Islands in the Straits
To be honest, it was a bleary-eyed but eager crew that set off at 4 a.m. from Boston on a jet for Seattle, where we rented a car and made the 100-mile dash through Friday-afternoon traffic to get to the San Juan Sailing offices in time for the skippers meeting at 1630. There, company owner Roger Van Dyken began his weekly sermon for the soon-to-be-converted and the returning true believers who cherish this blessed cruising ground. Along with his wife, Marlene, Roger has spent years plying the waters that flow between the mainland and Vancouver Island, and he quickly put to rest some of the dire warnings found in the cruising guides we'd read. On this particular Friday, he was recently back from leading a monthlong flotilla to the far north of Vancouver Island, his annual getaway with customers that affords him some time for exploration.

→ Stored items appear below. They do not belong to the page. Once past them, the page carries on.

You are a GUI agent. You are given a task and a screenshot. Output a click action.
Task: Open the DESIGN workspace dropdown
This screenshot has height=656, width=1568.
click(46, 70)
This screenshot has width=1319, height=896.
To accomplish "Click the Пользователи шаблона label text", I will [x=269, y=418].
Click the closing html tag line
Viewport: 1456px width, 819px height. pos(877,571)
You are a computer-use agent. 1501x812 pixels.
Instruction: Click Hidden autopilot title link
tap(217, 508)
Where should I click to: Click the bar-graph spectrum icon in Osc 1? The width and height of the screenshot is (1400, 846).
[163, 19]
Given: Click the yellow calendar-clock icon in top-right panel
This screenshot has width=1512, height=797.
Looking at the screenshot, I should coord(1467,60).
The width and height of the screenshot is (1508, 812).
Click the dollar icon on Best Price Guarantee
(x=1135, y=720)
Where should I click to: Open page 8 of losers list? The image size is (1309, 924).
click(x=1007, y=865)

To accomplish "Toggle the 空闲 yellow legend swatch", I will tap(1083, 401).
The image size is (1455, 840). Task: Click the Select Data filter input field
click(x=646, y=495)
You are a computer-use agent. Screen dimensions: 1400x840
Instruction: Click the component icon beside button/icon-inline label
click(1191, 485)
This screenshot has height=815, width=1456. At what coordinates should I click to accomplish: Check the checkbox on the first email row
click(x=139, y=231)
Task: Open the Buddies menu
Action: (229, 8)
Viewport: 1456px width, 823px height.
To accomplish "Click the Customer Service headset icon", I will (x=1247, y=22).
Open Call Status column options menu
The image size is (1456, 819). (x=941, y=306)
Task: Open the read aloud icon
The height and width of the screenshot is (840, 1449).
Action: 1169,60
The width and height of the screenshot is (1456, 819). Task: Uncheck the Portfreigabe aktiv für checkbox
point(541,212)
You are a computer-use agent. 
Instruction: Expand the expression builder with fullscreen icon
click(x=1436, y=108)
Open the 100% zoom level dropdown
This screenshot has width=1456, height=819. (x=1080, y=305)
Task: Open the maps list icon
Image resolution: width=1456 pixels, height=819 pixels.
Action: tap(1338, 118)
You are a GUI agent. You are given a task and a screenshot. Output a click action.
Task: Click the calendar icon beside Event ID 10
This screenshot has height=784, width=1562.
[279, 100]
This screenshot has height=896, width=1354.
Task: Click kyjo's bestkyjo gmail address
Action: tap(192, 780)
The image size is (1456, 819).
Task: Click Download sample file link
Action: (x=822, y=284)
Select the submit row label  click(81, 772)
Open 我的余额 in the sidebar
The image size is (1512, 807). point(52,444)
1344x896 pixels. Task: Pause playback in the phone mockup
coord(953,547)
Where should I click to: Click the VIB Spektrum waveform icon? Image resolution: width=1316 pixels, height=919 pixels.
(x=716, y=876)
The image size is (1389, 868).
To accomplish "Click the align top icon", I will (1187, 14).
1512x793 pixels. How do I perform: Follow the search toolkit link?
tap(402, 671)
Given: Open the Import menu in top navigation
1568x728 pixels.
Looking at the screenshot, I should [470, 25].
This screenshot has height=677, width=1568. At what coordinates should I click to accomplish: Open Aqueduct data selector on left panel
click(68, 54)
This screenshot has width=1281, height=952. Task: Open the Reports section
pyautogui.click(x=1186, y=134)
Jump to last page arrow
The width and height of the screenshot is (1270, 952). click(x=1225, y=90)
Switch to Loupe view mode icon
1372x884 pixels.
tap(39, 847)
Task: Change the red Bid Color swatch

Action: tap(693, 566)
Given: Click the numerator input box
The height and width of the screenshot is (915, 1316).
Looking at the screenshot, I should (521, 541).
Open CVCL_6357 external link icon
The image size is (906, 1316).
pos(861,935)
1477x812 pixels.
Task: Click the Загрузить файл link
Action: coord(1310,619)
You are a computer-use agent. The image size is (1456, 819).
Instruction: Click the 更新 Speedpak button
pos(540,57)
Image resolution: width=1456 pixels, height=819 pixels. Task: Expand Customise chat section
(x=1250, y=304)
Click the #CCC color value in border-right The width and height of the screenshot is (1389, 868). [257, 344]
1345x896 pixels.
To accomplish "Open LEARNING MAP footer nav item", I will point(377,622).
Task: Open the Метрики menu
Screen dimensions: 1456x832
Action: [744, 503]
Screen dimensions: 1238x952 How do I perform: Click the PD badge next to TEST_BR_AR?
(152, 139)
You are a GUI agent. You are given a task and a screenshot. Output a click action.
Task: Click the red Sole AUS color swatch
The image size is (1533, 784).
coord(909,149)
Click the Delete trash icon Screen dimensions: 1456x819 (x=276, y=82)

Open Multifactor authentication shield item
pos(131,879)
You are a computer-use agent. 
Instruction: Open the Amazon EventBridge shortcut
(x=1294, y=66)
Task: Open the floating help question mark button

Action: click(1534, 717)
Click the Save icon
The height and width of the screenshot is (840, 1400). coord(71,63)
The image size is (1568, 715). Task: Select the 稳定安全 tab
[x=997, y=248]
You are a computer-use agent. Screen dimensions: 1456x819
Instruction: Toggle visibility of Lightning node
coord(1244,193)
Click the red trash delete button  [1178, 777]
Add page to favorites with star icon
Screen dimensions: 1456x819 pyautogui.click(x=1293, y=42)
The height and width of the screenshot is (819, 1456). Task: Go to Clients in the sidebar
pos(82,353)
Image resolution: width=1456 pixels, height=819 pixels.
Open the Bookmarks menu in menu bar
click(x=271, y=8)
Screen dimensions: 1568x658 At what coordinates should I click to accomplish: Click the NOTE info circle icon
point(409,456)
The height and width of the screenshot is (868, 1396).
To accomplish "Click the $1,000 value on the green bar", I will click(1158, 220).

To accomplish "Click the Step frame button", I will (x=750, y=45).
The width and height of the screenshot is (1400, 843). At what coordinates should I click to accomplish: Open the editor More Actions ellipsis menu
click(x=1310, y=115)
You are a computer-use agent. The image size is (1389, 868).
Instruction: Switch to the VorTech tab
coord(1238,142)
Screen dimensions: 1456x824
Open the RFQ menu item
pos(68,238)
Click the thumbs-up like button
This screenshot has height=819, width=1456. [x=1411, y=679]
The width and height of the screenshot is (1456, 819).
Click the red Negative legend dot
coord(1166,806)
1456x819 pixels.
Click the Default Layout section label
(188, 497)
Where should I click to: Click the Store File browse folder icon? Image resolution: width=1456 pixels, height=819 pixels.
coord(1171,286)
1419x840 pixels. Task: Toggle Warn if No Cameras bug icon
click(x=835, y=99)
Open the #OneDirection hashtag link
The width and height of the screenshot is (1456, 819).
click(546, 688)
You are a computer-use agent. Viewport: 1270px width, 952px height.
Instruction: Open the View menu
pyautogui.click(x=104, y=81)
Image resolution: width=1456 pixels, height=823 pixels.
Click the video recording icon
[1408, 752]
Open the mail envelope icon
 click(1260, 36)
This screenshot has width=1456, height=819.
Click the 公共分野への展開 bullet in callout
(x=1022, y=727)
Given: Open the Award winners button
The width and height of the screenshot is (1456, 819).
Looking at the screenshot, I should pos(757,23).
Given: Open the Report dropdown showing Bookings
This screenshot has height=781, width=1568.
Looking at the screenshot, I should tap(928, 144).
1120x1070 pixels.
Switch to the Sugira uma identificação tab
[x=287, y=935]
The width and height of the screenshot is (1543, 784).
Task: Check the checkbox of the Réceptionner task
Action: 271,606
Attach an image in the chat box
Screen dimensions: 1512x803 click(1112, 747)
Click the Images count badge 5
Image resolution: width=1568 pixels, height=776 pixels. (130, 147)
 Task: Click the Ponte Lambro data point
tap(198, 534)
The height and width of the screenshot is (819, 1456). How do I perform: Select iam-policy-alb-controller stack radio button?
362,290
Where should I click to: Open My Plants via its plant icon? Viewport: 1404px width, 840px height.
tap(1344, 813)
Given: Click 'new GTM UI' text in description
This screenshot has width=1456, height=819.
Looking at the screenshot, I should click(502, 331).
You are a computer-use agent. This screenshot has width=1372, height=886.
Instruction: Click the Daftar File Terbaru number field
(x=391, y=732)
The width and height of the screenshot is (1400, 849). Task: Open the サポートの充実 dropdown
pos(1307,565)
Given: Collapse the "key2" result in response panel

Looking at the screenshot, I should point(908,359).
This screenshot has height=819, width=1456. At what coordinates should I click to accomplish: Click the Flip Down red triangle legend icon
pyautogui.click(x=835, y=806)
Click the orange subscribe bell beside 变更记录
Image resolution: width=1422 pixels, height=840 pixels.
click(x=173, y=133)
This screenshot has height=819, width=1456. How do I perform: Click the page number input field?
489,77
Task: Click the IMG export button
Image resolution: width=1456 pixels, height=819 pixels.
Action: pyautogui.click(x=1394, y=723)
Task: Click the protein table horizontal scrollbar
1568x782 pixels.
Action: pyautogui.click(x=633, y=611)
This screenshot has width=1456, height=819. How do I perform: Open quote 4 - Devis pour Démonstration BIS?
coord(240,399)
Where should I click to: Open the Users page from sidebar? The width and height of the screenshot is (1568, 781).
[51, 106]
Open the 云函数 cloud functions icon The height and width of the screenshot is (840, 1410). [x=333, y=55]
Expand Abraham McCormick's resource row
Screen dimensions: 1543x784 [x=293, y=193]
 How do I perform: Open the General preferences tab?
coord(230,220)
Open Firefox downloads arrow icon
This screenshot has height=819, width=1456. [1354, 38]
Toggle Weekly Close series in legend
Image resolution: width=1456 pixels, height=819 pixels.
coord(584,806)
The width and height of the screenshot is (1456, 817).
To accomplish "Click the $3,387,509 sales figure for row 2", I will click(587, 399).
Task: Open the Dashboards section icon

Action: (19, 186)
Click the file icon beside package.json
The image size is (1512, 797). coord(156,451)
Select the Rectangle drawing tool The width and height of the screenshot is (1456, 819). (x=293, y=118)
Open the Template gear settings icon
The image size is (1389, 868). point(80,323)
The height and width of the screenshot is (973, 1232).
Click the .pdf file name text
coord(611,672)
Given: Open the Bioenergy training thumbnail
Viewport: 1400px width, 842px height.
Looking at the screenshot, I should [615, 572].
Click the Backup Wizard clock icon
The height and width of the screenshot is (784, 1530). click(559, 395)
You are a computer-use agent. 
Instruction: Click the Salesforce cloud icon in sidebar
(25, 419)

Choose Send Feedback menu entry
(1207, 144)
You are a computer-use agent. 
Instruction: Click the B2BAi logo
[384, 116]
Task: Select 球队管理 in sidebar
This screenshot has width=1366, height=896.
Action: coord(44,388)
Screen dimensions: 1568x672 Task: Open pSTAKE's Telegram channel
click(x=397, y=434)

His advice: Sail counter-clockwise through the San Juans to take advantage of the prevailing southwesterlies. Keep in mind the effect of the sometimes-quite-strong current that sweeps between islands. When anchoring with the all-chain rode found on the charter boats, go with a scope of 3-to-1 or 4-to-1; that's what the locals do. Remember, you're sailing around a flooded mountain range; the islands you see are really mountaintops, and the valley can be quite deep, so don't panic if the depth sounder freaks. If you're searching for whales, simply watch for the colorful high-speed boats that whisk the tourists in for a look. Good luck with the crab traps aboard each boat; just remember to get a license, and be sure it's legal to fish that day.
Preaching the pleasures of the Pacific Northwest, Roger even closed the meeting with a prayer asking the Lord to keep us free of all ledges. Amen. Then all were invited to the dockside barbecue, a Friday-night tradition.